“Is something missing?” he asked, crossing the room to check the windows and opening the bedroom doors to look inside.
I glanced around and felt a shiver creep across my skin.
“No. It doesn’t look like it.”
Caleb checked the bathroom. When he came back into the room he shook his head. “Everything looks secure. Are you sure someone has been in here?”
Fear tickled my spine and I folded my arms across my chest. It sounded crazy, even when I could see nothing had been moved or taken. I just knew someone had been inside the apartment when we were out.
That’s when I saw it.
Or should I say, didn’t see it.
The meatloaf.
After burning it, I had left it on the counter to cool while we were out. But the meatloaf wasn’t there and after looking around the kitchen, I found it in the garbage bin.
“Are you sure you didn’t put it in there before we left?” Caleb asked.
Was I?
“I’m sure,” I said. But even as the words left my mouth I started to doubt myself. Had I thrown it out and just forgotten? I was preoccupied, so it was a possibility.
Caleb checked the window overlooking the kitchen and it wasn’t locked. It lifted up, and a cool breeze blew in from outside. We looked at each other. Someone could’ve easily gained entry by climbing through it.
But why break in to throw away a burnt meatloaf?
That would have to be the weirdest MO ever.

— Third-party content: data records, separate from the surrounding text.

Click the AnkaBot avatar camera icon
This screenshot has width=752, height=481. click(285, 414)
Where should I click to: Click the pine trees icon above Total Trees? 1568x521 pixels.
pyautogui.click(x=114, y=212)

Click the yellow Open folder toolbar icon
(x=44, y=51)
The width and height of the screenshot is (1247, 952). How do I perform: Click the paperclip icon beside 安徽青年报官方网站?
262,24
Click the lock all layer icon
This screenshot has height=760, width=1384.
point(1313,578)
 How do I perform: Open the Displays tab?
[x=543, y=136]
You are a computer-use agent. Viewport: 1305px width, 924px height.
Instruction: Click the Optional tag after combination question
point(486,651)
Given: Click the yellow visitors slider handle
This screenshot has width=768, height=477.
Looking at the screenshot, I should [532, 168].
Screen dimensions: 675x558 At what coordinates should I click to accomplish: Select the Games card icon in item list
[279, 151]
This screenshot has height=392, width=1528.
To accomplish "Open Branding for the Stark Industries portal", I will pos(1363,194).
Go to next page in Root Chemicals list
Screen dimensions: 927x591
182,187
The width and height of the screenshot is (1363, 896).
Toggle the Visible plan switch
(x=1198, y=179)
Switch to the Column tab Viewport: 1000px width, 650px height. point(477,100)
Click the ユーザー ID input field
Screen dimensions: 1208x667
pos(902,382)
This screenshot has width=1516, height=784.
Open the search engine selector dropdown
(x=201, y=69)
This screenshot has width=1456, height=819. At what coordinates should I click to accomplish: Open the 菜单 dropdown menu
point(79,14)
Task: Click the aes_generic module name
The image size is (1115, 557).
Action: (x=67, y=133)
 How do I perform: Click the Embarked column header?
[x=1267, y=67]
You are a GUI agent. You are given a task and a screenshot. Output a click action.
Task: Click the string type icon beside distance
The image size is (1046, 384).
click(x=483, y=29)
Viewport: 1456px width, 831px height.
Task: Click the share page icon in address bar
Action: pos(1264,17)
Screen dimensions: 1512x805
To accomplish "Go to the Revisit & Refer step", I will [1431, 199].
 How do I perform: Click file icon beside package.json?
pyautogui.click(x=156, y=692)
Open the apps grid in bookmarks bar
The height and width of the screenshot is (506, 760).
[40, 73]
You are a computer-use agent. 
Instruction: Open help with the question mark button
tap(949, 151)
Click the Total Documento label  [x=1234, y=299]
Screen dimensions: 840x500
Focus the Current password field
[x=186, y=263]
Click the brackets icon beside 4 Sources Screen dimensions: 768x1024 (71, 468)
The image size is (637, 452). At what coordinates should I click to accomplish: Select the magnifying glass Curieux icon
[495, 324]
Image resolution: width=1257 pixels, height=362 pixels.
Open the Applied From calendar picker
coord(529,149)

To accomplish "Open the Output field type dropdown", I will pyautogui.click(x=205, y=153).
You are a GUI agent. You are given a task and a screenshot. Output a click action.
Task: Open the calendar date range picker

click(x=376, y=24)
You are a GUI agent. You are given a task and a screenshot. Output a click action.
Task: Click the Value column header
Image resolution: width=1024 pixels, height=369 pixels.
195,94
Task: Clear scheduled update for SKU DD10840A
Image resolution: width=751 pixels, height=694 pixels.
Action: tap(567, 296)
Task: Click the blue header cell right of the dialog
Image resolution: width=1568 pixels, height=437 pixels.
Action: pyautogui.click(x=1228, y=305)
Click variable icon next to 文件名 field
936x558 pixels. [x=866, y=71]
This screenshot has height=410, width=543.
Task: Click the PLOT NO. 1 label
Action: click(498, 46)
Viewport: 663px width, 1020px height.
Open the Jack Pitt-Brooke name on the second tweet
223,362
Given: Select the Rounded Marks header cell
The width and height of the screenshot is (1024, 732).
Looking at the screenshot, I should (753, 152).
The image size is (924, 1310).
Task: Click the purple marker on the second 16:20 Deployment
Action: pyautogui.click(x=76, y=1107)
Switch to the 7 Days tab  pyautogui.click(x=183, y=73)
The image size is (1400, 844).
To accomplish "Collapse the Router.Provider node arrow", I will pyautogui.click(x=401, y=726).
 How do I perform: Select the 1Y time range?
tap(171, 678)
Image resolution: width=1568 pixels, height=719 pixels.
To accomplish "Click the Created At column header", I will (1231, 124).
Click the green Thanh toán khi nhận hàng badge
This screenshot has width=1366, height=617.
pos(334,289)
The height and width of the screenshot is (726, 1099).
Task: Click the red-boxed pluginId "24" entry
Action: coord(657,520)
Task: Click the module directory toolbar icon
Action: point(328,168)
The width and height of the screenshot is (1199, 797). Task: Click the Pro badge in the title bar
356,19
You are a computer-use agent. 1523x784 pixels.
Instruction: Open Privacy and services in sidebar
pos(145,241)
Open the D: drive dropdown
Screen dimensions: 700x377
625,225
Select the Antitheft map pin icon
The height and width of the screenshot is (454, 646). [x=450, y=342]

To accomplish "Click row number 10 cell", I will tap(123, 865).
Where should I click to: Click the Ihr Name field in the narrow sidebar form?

“Where do you keep your spare change?” he asked. “If it’s missing, we’ll know someone has been in here. Thieves aren’t going to leave any available cash behind.”
I kept my change in a pottery dish on the coffee table. The few dimes and nickels were still there, but my necklace, the one Autumn’s mom had given me for Christmas a few years ago, was missing. And I distinctly remembered taking it off that afternoon and placing it in the dish.
My necklace is missing,” I said. “It’s a silver Tree of Life symbol surrounded by a circle of diamonds. I took it off and put it in there this afternoon because it kept snagging on my collar.”
After checking my bedroom dresser, my jewelry box, and in the bathroom, there was no doubt it was gone. I looked at Caleb and couldn’t hide the worry from my face.
“Someone has definitely been in here,” I said, shakily. And they had deliberately thrown the meatloaf in the trash to let me know they had been. “Do you think it was Amy?”
He shook his head. “Not after the scare she got when three men in Kings of Mayhem cuts rode up on bikes and demanded all your stuff back.”
“Then if it wasn’t her,” I couldn’t hide my panic. “Who broke into my apartment and why?”
HONEY
I lay frozen in my bed. My body stiff with fear. My limbs so rigid I thought they might snap. I heard the sound of glass breaking, more yelling, and then sobbing. It was my mom. She was crying again. Because he was hurting her over and over. With his words. And then with his fists. I wanted to go to her. To help her. But the last time I stood up to him I’d felt the back of his hand on my face and the cut from the skull ring on his finger. It had sliced into me and given me a cut on my cheek that needed five stitches. Mom had cried and told me she was sorry. But still she invited him back into the house the very next day when he turned up with a bottle of liquor for her and a stupid stuffed toy for me.
Now they were at it again.
I pulled the quilt over my head and pressed my palms over my ears.
When the air was gone and I needed to resurface for fresh air, I pulled the quilt down, and to my horror came face to face with the man who’d tortured my mom and me for the last six months.
Mom’s boyfriend.
He was standing over my bed, smoking his cigarette and looking down at me.
“No,” I breathed, terrified.
I could see it in his face. The gleam in his eyes. The energy radiating off him. I squeezed my legs together. I knew what he was there for and it terrified me. I was twelve and just waking up to what that look meant in the eyes of boys and men. I was well developed for my age. Mrs. Butler, our neighbor, said I was blooming.
Whatever it was, I hated it. Because it made boys and grown men look at me with that very look in their eyes.
“Go away,” I demanded, shaking.
He just sucked on his cigarette and grinned, evilly. I could see the sweat beading on his forehead and dribbling past his temples, and when he smiled, his teeth were yellow. He snickered and flicked his cigarette onto the carpet. When his hands clamped over my mouth, I could smell nicotine and grease. I tried to fight. I screamed. I kicked. I fought with all my might, but it was no use. He was stronger and easily overpowered me. He held me down and stuck his disgusting mouth on mine. I thrashed. I snapped my head from side to side.